The first thing I saw when I ripped the paper apart was that infinity symbol, carved out of some type of dark wood.

 

“You seemed really interested in that drawing yesterday,” he said. “So I thought this would be appropriate.”

 

I lifted the little wooden charm, saw that it was attached to a circle of hemp—a bracelet.

 

“You like it?” Luke asked.

 

“It’s awesome.”

 

“I got it at that hippy store you always want to go to when we’re in Wilmington.”

 

I looked away from the bracelet long enough to give him a crooked smile. “It’s not a hippy store,” I said.

 

“The guy at the cash register had a pony-tail longer than yours.”

 

“They have neat stuff,” I said with a shrug. “Cool guitar picks, and cool things like this.” I held up the bracelet. The wind caught the charm and sent it spinning in circles.

 

“And incense, and bowls ‘for tobacco use only’” he said, using his fingers to make air quotes around that last part.

 

“So it’s a hippy store, then,” I said. “What’s wrong with hippies?

 

He shrugged. “Nothing.
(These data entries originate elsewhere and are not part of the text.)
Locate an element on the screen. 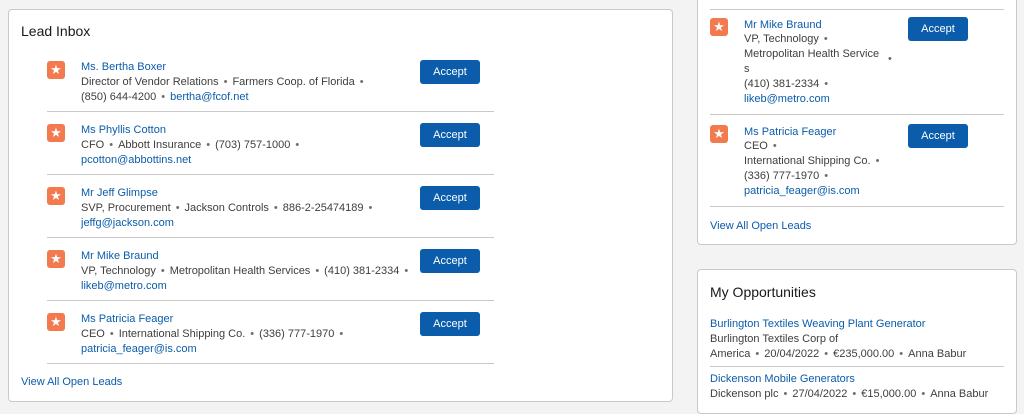 The width and height of the screenshot is (1024, 414). opportunity-account-cont: America is located at coordinates (730, 354).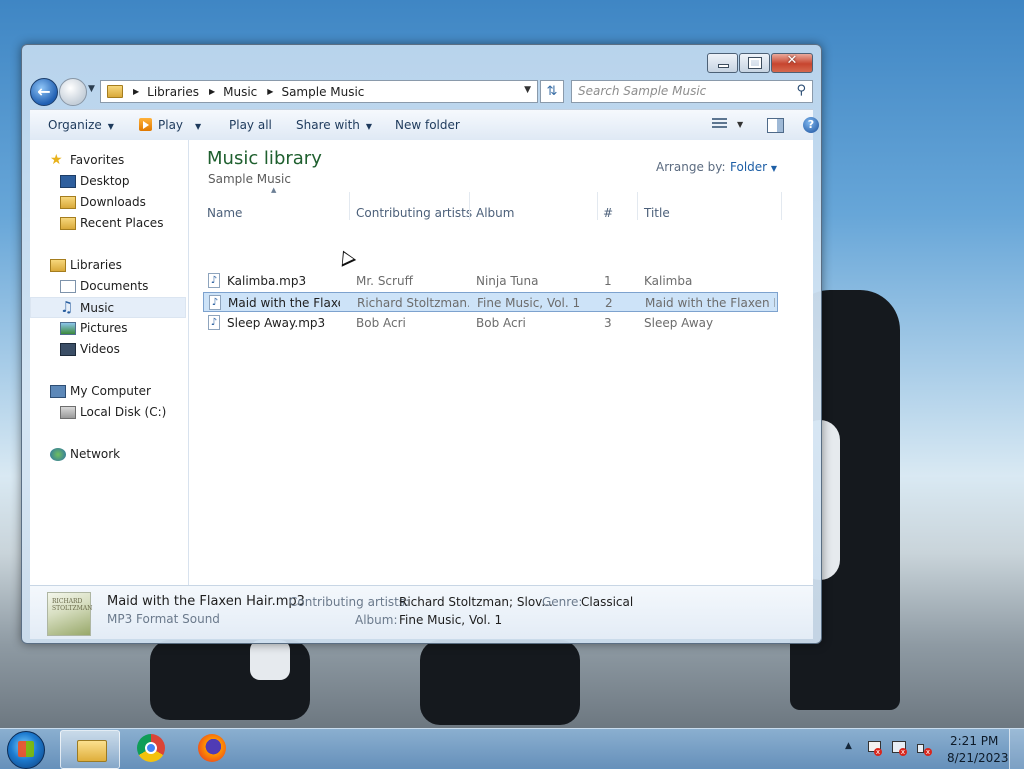  What do you see at coordinates (108, 392) in the screenshot?
I see `nav-my-computer: My Computer` at bounding box center [108, 392].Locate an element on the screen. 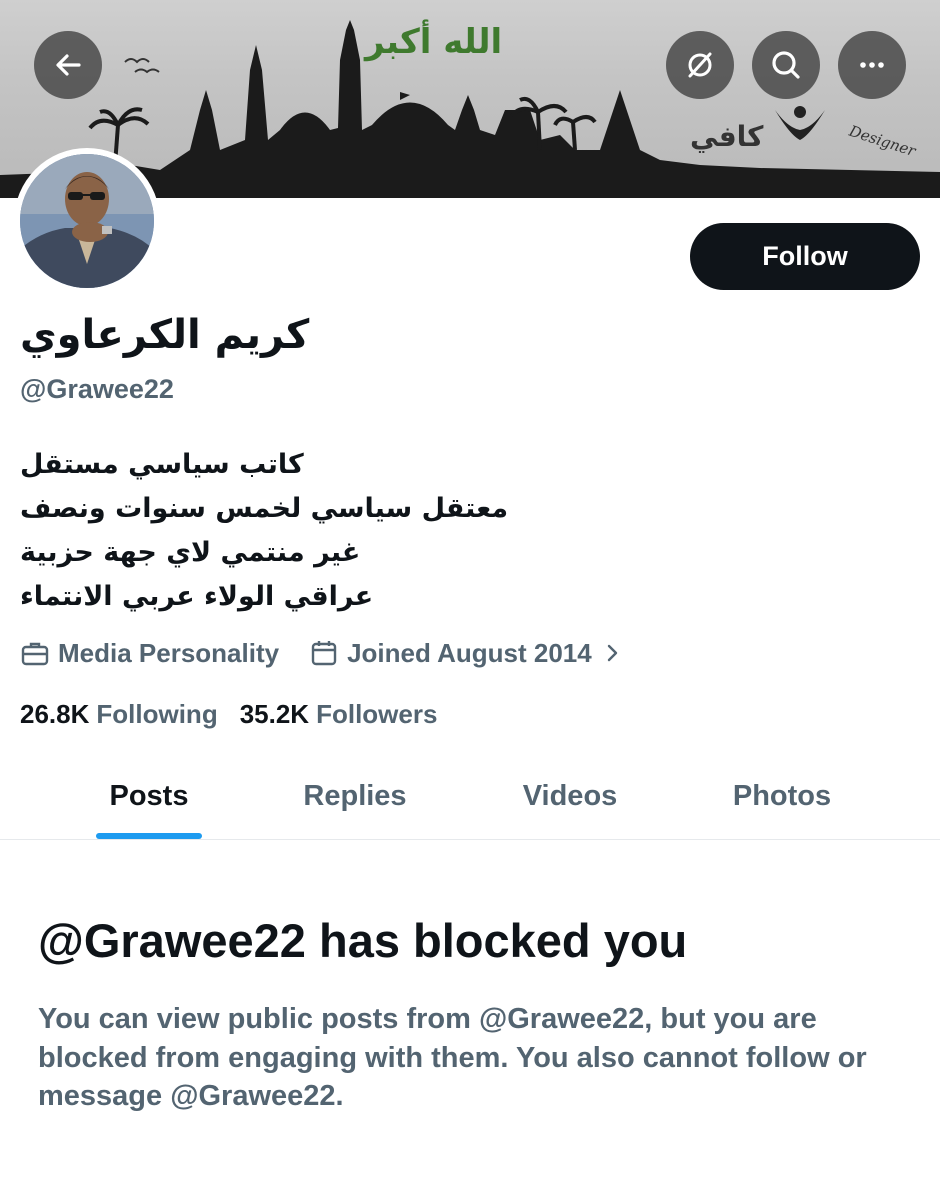 The height and width of the screenshot is (1200, 940). profile-joined: Joined August 2014 is located at coordinates (470, 654).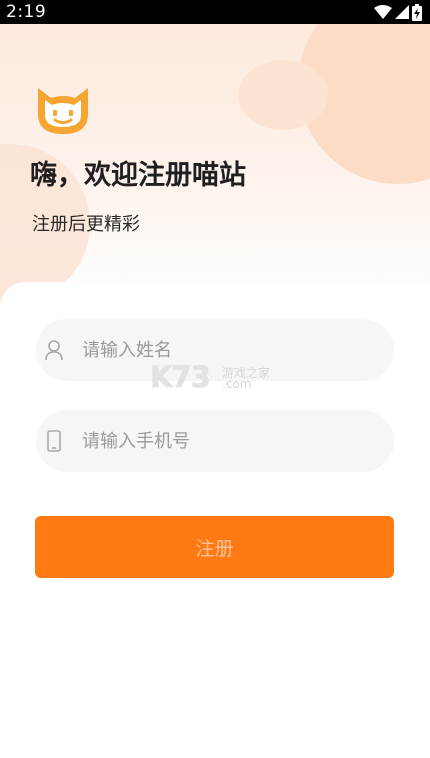  I want to click on register-button: 注册, so click(214, 547).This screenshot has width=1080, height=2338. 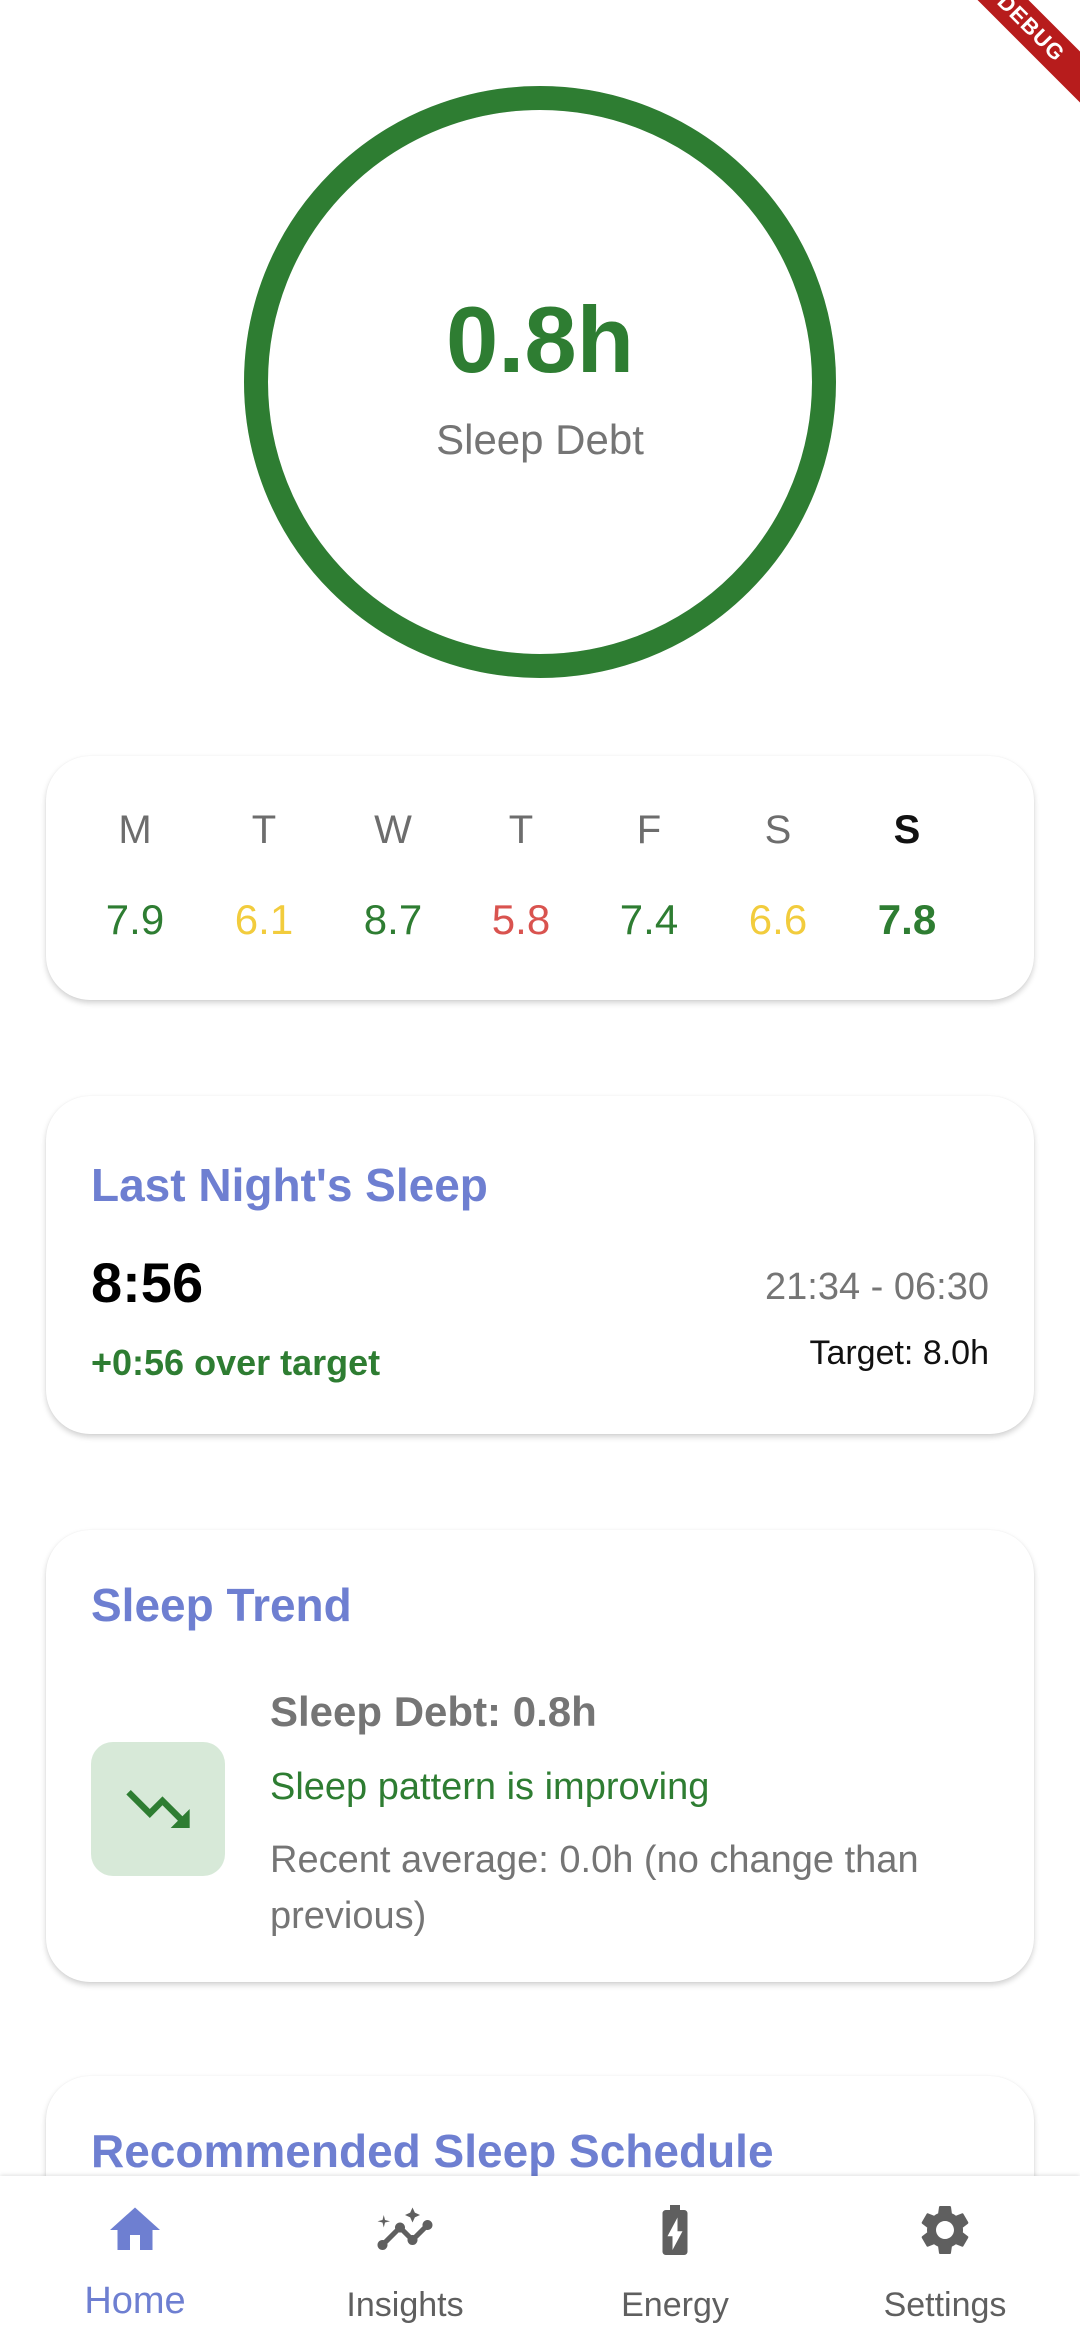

You’d make a good hippy,” he said. “You could change your name to something cool like ‘Flower Petal Dust’, maybe get some dreads. That could be pretty hot.”

 

“You are such a dork,” I said, shaking my head.

 

His laugh was cut short by a rumble of thunder in the distance.

 

“We should head back,” I said.

 

He took the bracelet from me and unhooked it, put it around my wrist and fastened it back without taking his eyes off the sky. “I don’t know,” he said. “The worst of it looks like it’s moving away from us.”